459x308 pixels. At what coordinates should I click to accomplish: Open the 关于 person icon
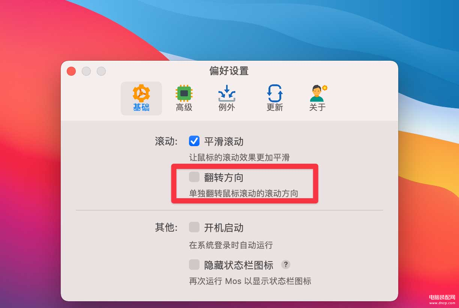[318, 93]
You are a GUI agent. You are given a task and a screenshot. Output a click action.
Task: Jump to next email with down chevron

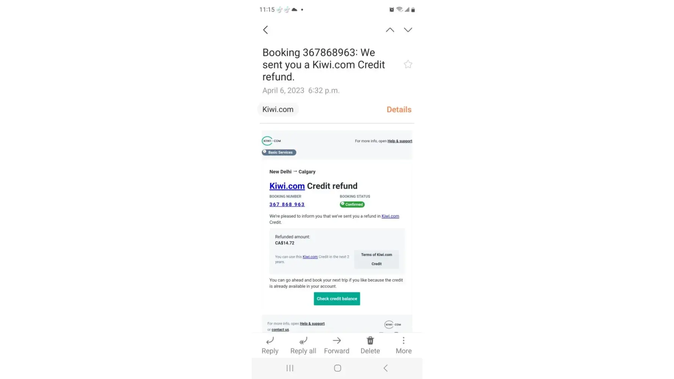(x=408, y=30)
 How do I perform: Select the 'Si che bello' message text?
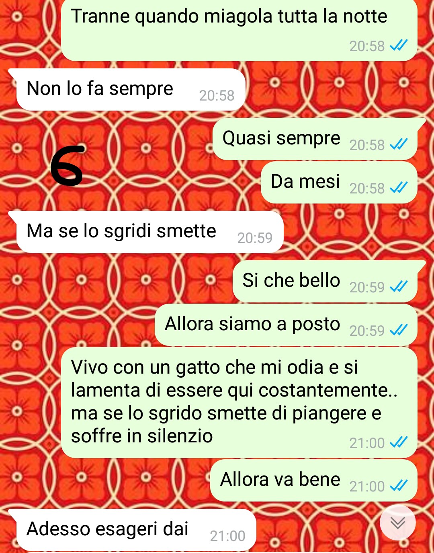(x=291, y=280)
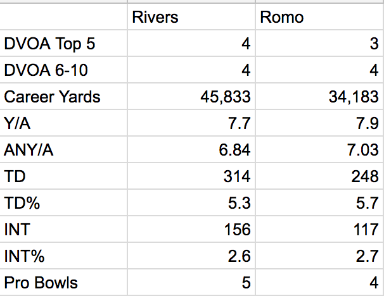Select Romo's Career Yards cell 34,183

319,97
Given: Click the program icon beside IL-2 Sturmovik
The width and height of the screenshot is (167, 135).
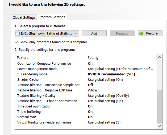Looking at the screenshot, I should pyautogui.click(x=18, y=34).
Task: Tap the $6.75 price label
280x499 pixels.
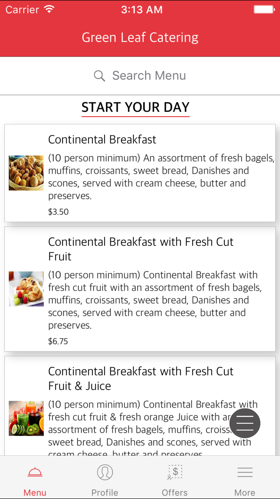Action: click(58, 341)
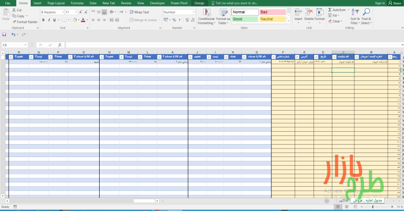Switch to the Page Layout ribbon tab
The width and height of the screenshot is (404, 211).
tap(56, 3)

_TASK ITEM_: Each line of the material needs to be given again exactly, without any of its pictures.

_TASK SOLUTION_:
459x308 pixels. At what coordinates should I click to accomplish: Open the 关于 person icon
[318, 93]
You are a GUI agent. You are given a task and a screenshot. Output a click action.
Task: Jump to next email with down chevron

(x=408, y=30)
 How do I perform: Select the 'Si che bello' message text?
(x=291, y=280)
Select Romo's Career Yards cell 34,183

319,97
Given: Click the program icon beside IL-2 Sturmovik
The width and height of the screenshot is (167, 135).
Looking at the screenshot, I should pyautogui.click(x=18, y=34).
Task: Tap the $6.75 price label
280x499 pixels.
Action: click(58, 341)
Switch to the Page Layout ribbon tab
The width and height of the screenshot is (404, 211).
tap(56, 3)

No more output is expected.